Written tasks ▸
a. Reproduce the part of the brown carbon passage between "Other studies have" and "reported value range.", inclusive.
b. According to the brown carbon passage, what BrC-to-OA emission factor did Zhang et al. (2020) use?
c. Decide whether each statement agrees with the brown carbon passage, answering yes or no and quoting the deciding words: (i) Brown et al. (2018) calculated an ERFARI of 0.13 W m−2 without BrC bleaching. (ii) Drugé et al. (2022) treated SOAs as brown. (iii) The chemical transport model studies used CESM.

Source ▸
○ ○ ○ ○
As stated previously, there are three studies that have implemented BrC in an Earth system model. Two of these studies, using CESM (Brown et al., 2018) and CNRM (Drugé et al., 2022), calculated BrC effective radiative forcing of ARIs (ERFARI). Brown et al. (2018) calculated an ERFARI of 0.13 W m−2 without BrC bleaching and 0.06 W m−2 with bleaching, while Drugé et al. (2022) reported 0.029 W m−2 with bleaching. The lower ERF reported by Drugé et al. (2022) may be a result of the different treatment of the BrC-to-OA fraction: Brown et al. (2018) treated all BrC and OAs the same, while Drugé et al. (2022) defined BB OAs as BrC and fossil fuel OAs as non-absorbing. Both studies used the same parameterization for the imaginary RI (see Eq. 1), with a global average k550 nm around 0.02. Though we cannot directly compare these studies to ours, as they calculated ERF, our estimated BrC effect of 0.04 W m−2 is similar in magnitude, with small differences likely attributable to differing BrC treatments. Brown et al. (2018) had a slightly larger global average BrC burden of 1.56 mg m−2 compared to ours of 1.35 mg m−2, a larger imaginary RI compared to ours of 0.0165, and a subsequently larger BrC effect. While Drugé et al. (2022) similarly used an imaginary RI larger than ours, they did not consider SOAs to be brown, and they reported lower BrC emissions of approximately 1.73 Tg yr−1 compared to ours of 8.6 Tg yr−1 (or 6.14 Tg C yr−1, given the ModelE OC-to-OA ratio of 1.4), resulting in a lower estimate of the BrC effect.
Zhang et al. (2020) is the third study to use an ESM, CESM in particular, and presented the most similar approach to ours: primary BrC was regarded as a fraction of OAs, SOAs were considered brown, and a photobleaching parameterization was used. They also used the same approach to calculate the BrC direct radiative effect, allowing a direct comparison to ours. Their treatment of BrC differed in that they used a BrC-to-OA emission factor of 23 %, rather than 35 %; considered aromatic SOAs brown, rather than biogenic SOAs; and used a higher imaginary refractive index of kBrC, 550 nm=0.045, rather than our moderately absorbing case of kBrC, 550 nm=0.0165. With this treatment, Zhang et al. (2020) calculated a BrC radiative effect of 0.1 W m−2, which is larger than our base case estimate of 0.04 W m−2. This is likely due to the higher imaginary refractive index applied to both primary and secondary BrC: they reported similar BrC emissions of 6.7 Tg C yr−1, and, while our production of brown SOAs is much larger than theirs (16.1 vs. 4.1 Tg C yr−1), all ModelE SOAs have an imaginary RI less than 0.002, much lower than their singular RI used.
Other studies have estimated the BrC instantaneous radiative effect using chemical transport models (CTMs) – either GEOS-Chem or IMPACT. Though these studies all differ in their treatment of BrC, they can be grouped according to whether they consider all OAs brown or treat BrC as a fraction of OAs. Studies that do not differentiate between BrC and other BB OAs report a TOA BrC radiative effect between 0.048–0.57 W m−2 (Lin et al., 2014; Saleh et al., 2015; Wang et al., 2018), while studies that treat BrC as a fraction of OAs report between 0.04–0.29 W m−2 (Park et al., 2010; Feng et al., 2013; Wang et al., 2014; Jo et al., 2016; Tuccella et al., 2020; Carter et al., 2021). Our calculated radiative effect is at the lower end of this reported value range.
○ ○ ○ ○
Material provided ▸
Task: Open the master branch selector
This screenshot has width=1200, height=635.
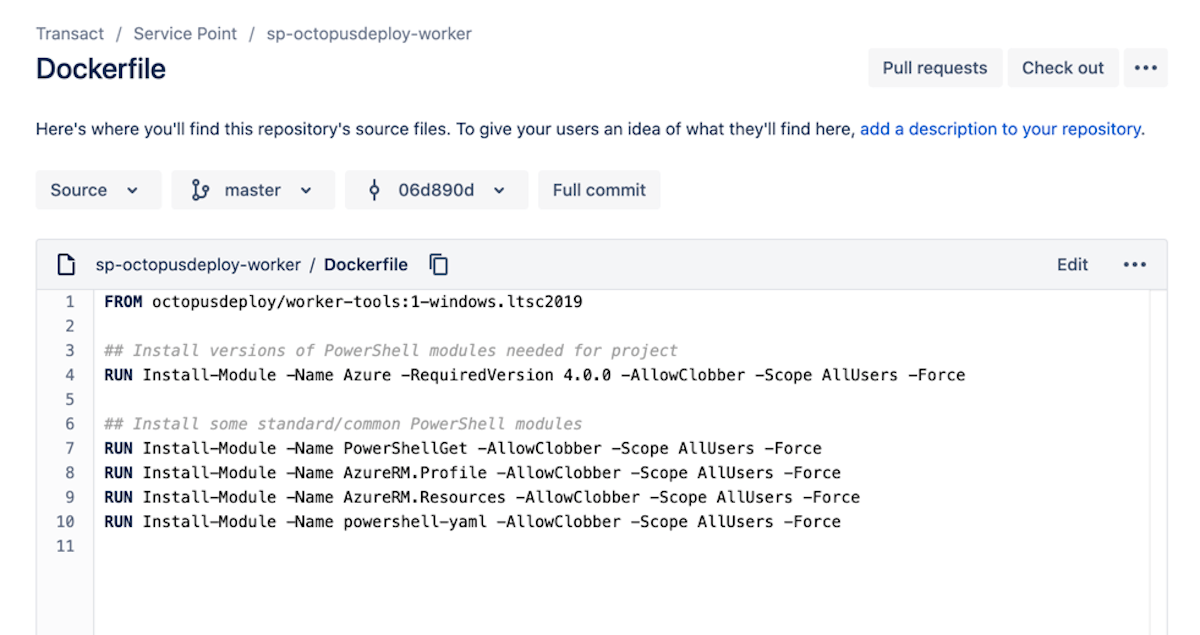Action: coord(253,189)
○ ○ ○ ○
Full answers ▸
a.
Other studies have estimated the BrC instantaneous radiative effect using chemical transport models (CTMs) – either GEOS-Chem or IMPACT. Though these studies all differ in their treatment of BrC, they can be grouped according to whether they consider all OAs brown or treat BrC as a fraction of OAs. Studies that do not differentiate between BrC and other BB OAs report a TOA BrC radiative effect between 0.048–0.57 W m−2 (Lin et al., 2014; Saleh et al., 2015; Wang et al., 2018), while studies that treat BrC as a fraction of OAs report between 0.04–0.29 W m−2 (Park et al., 2010; Feng et al., 2013; Wang et al., 2014; Jo et al., 2016; Tuccella et al., 2020; Carter et al., 2021). Our calculated radiative effect is at the lower end of this reported value range.

b. A BrC-to-OA emission factor of 23 %.

c.
(i) Yes: "Brown et al. (2018) calculated an ERFARI of 0.13 W m−2 without BrC bleaching"
(ii) No: "they did not consider SOAs to be brown"
(iii) No: "using chemical transport models (CTMs) – either GEOS-Chem or IMPACT"